Au regard du contexte actuel, peut-on considérer qu'Emmanuel Macron est encore "sauvable" ? Les personnalités concernées auraient-elles encore intérêt à se présenter en recours alors qu'elles pourraient d'ores et déjà penser "à la suite" ? 

Samuel Pruvot : La durée de vie des Présidents, sous la Ve république, semble toujours se réduire. Si la durée du mandat ne bouge pas, la capacité d’action se réduit à une peau de chagrin. Emmanuel Macron se retrouve aujourd’hui avec son noyau dur politique d’origine c’est-à-dire peu de monde. Ceux qui ont fait le choix de le rallier par opportunisme pourraient bien faire le choix de se désolidariser. Emmanuel Macron est-il « sauvable » ? Mais n’allons pas trop vite en besogne quand même. Maintenant que l’heure de vérité est arrivée pour Emmanuel Macron, il ne faudrait pas jeter notre montre mais garder les yeux rivés sur les aiguilles les jours prochains. Macron a réussi ce que personne n’imaginait en prenant l’Elysée. Les gilets jaunes ne sont pas encore à danser la Carmagnole au Palais même si certains en rêvent.
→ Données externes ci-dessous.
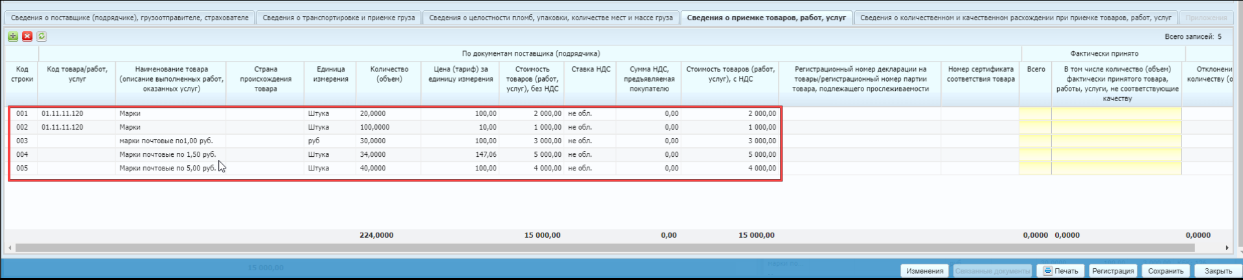Go to the количественном и качественном расхождении tab

click(x=1015, y=18)
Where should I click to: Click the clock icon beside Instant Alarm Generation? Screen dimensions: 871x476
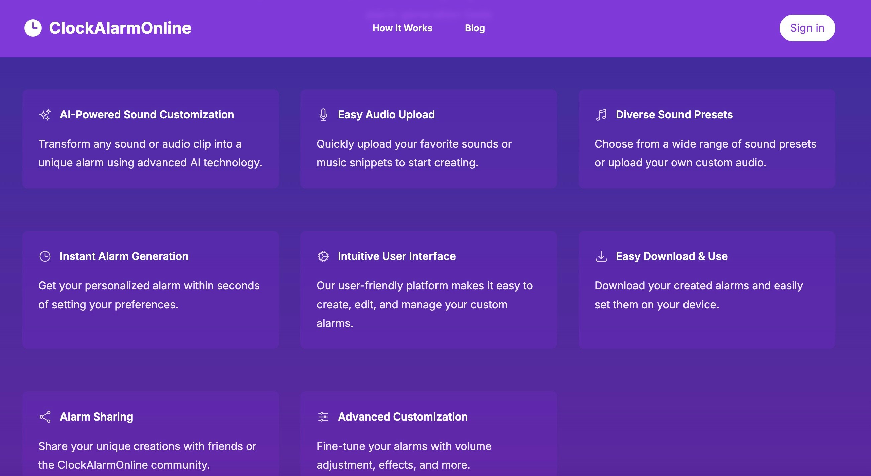[45, 256]
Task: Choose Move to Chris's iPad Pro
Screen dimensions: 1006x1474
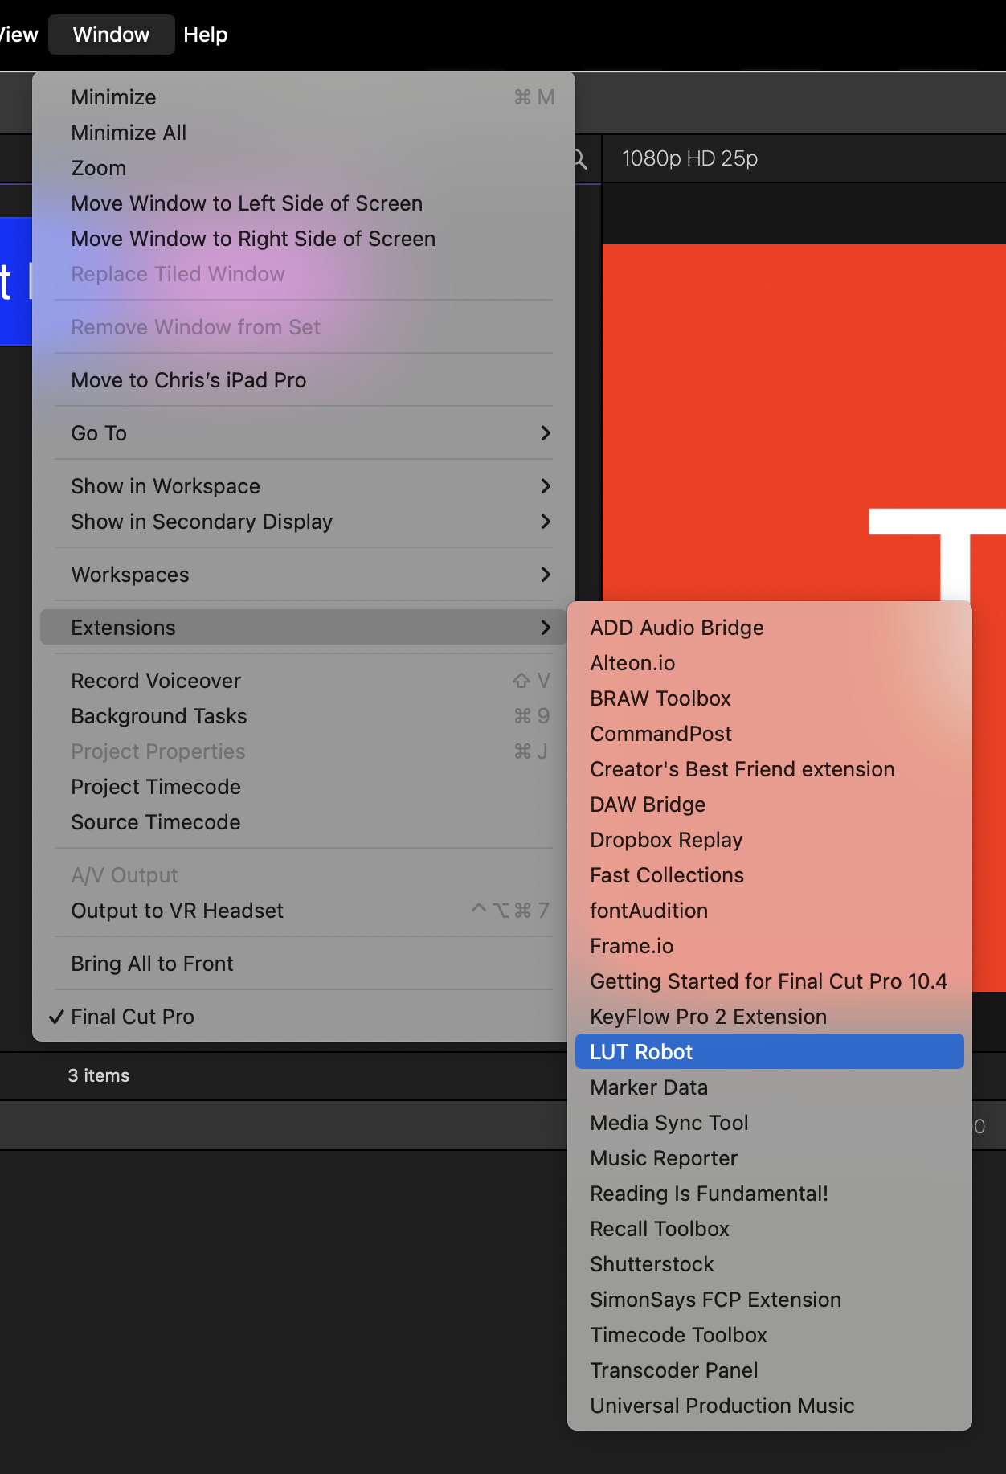Action: (x=189, y=380)
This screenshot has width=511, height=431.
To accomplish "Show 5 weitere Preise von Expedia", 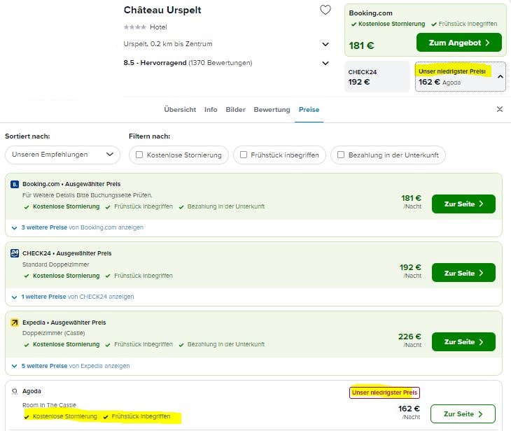I will pos(76,366).
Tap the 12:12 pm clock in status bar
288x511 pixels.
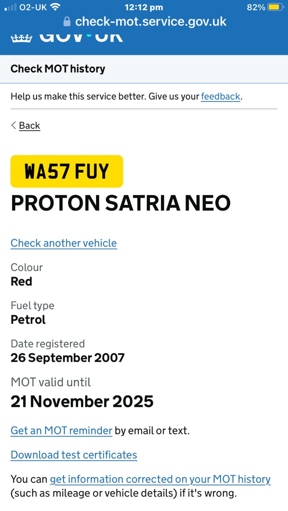(x=144, y=7)
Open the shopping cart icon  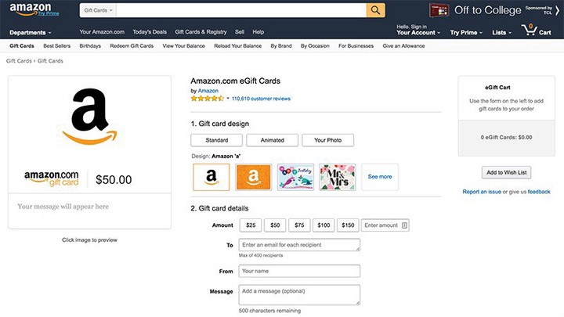[x=530, y=30]
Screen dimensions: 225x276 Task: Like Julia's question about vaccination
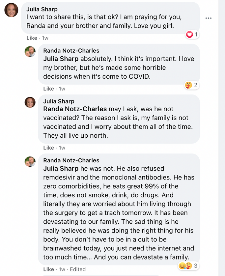(48, 148)
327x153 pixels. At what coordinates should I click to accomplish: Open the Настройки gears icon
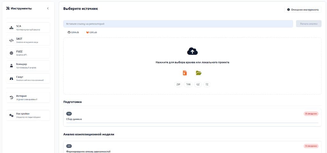[x=11, y=115]
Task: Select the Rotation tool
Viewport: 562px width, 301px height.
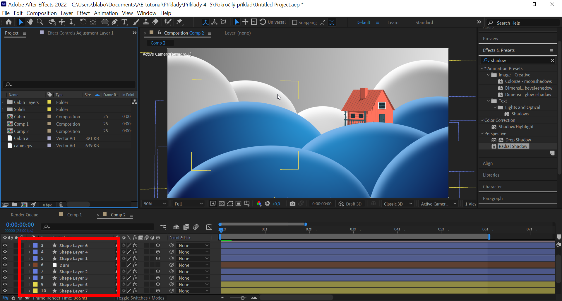Action: (83, 22)
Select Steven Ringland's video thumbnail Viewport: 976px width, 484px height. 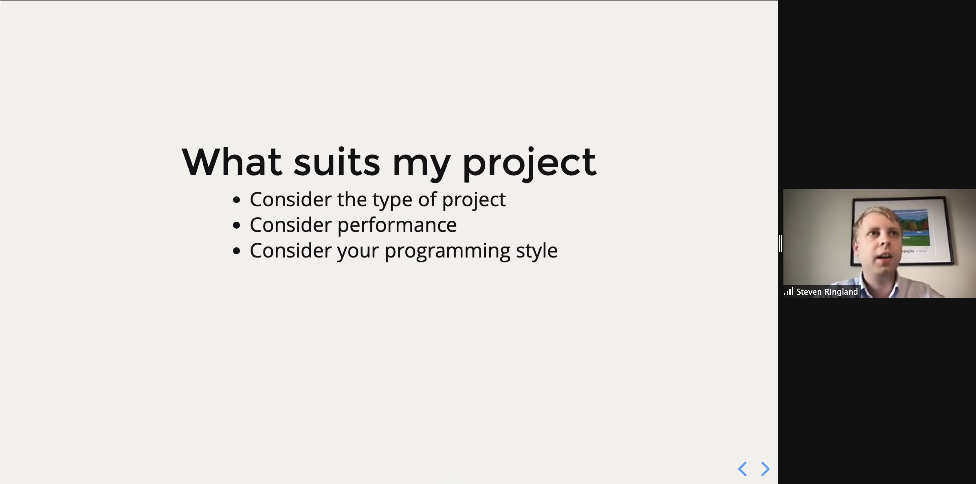click(879, 244)
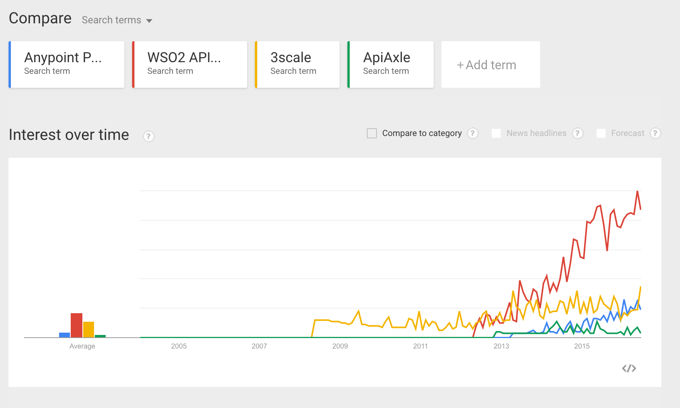Select the ApiAxle search term card
The image size is (680, 408).
391,65
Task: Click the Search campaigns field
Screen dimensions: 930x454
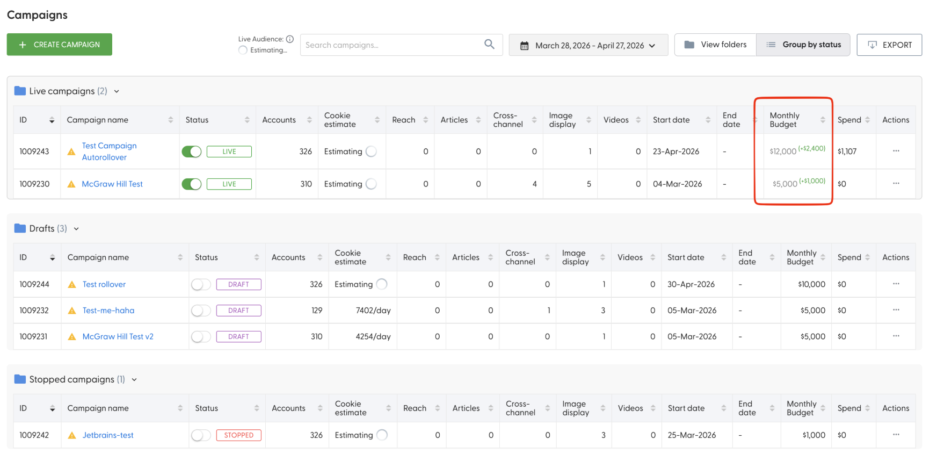Action: click(x=392, y=45)
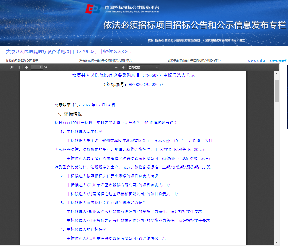Click the scrollbar down arrow in PDF viewer

276,242
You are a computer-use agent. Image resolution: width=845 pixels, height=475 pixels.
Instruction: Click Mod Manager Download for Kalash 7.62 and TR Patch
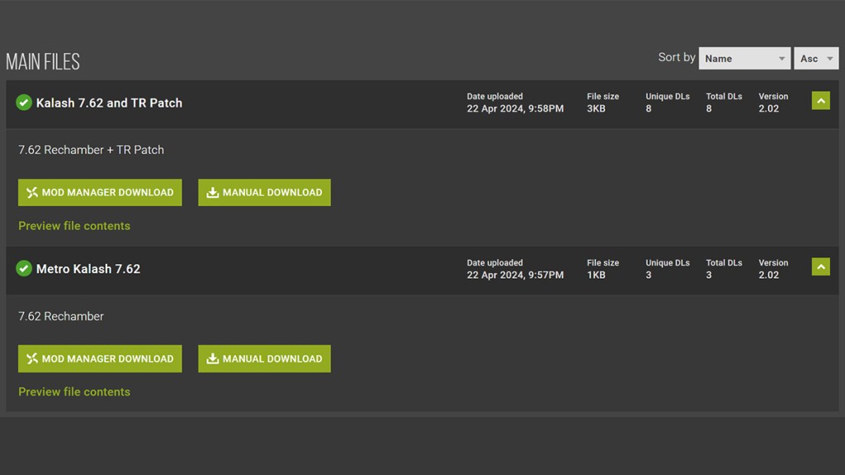click(100, 192)
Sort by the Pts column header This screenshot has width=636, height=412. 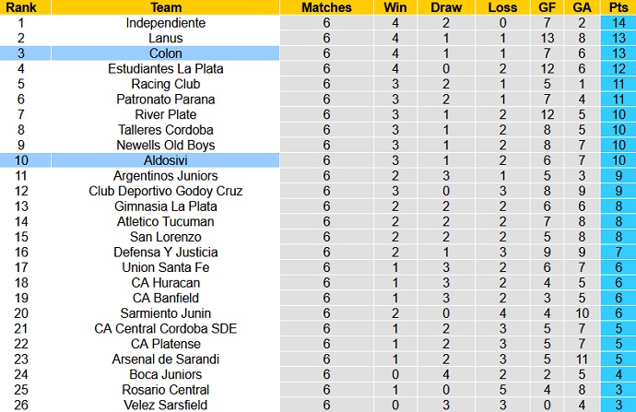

Christophe Boutin : « Que faire ? », comme disait l’autre. Il est possible qu’Édouard Philippe quitte Matignon, mais quand ? En pleine crise ce serait malvenu. Trop près des élections européennes, ce serait perturbant. Entre le 15 janvier et le 15 février donc, mais qui accepterait, non de le remplacer, il est irremplaçable, mais de lui succéder (formule maintenant convenue de tout changement de personnes), et à quelle condition ? On écartera ici bien évidemment la volonté de faire don de sa personne à la France, pour retenir des choix plus politiques.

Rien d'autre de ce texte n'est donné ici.